The history of wine in Sicily

It was the Phoenicians who brought this esteemed drink in the Mediterranean area
and , of course , in Sicily, too.
The finding of the so-called “ampelidi” vines at the slopes of Mount Etna and in the Agrigento area proves the existence of wild vines as a part of the Mediterranean flora back to the Tertiary.

When the Greek settled in the island (VIII B.C.), they found a fertile humus in Sicily for their oenological culture. During the 500 years of their permanence on the island, spent in harmony with its inhabitants, they changed the habits of the Sicilians, who became skilled not only in the cultivation of vines, but also in the cultivation of the olive and in the growing of wheat.
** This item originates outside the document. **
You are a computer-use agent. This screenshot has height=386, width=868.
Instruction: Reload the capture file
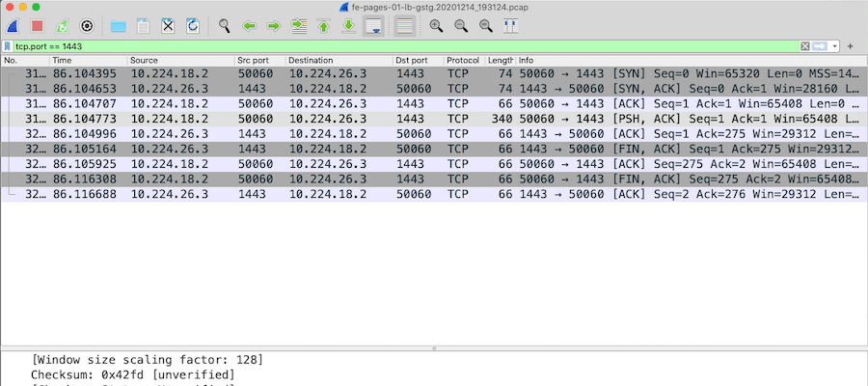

Under the Romans (III B.C.),the cultivation of vines, although in restricted areas, was quite important and the “Malvasia” of the Eolian islands, the “Pollio” of Syracuse, the”Mamertino” of Messina were exported and appreciated in all the Latin world.

With the advent of Christianity many Sicilian lands were owned by the Church and the cultivation of vines was preserved.

With the invasion of the barbarians ( V A.D.) the production halted, but in 535 A.D. the Byzantine Belisario allowed the Sicilians to devote themselves to agriculture again.

In 827 the Muslim invaders, according to the Koran, stopped the production of wine but they never forbade it entirely so that the production of esteemed eating grapes, like the “Moscato d’Alessandria (Zibibbo)” of the Pantelleria island increased.

With the Normans, who arrived on the island in 1601, the viticulture was brought back to life until Carlo d’Angiò in 1266 induced people not to plant vines any more because of exaggerated taxations.

With the Aragonese agriculture and cultivation of vines developed immensely; but it’s since 1773 that the production of wine in Sicily has recorded a veritable “ boom ” thanks to the commercialization on an industrial scale of Marsala wines with the English Woodhouse. In 1880-81 a terrible epidemic of phylloxera reduced the cultivated area of the island from 320.000 hectares to 175.000 hectares causing a serious economic disaster.

It has been necessary to replant European vines grafted on the immune American stump coming from a nursery created in Palermo in order to face the emergency.
The first real fruits grew up only around 1920, with the realization of “portainnesti” called “siciliani”, but the advent of Fascism in Italy and the bureaucratic slowness in the expropriation to big landowners, blocked the launching of the vine-growing sector.
At the end of World War II, and more specifically in the decade 1950-60, with the failure of the agricultural reform a lot of peasants abandoned their fields definitively to move to the industrial areas in the North, but the establishment of the first cooperative stores allowed those who remained to get on their feet again.
The establishment of the European Common Market in 1970, the following flow of the wines of the island towards France, the improvement of cultivation techniques with the use of mechanization and a clever activity of requalification of Sicilian wine has roused enthusiasm, new productive activities have been founded, new DOC and the start has been given to what is now called "the Sicilian miracle".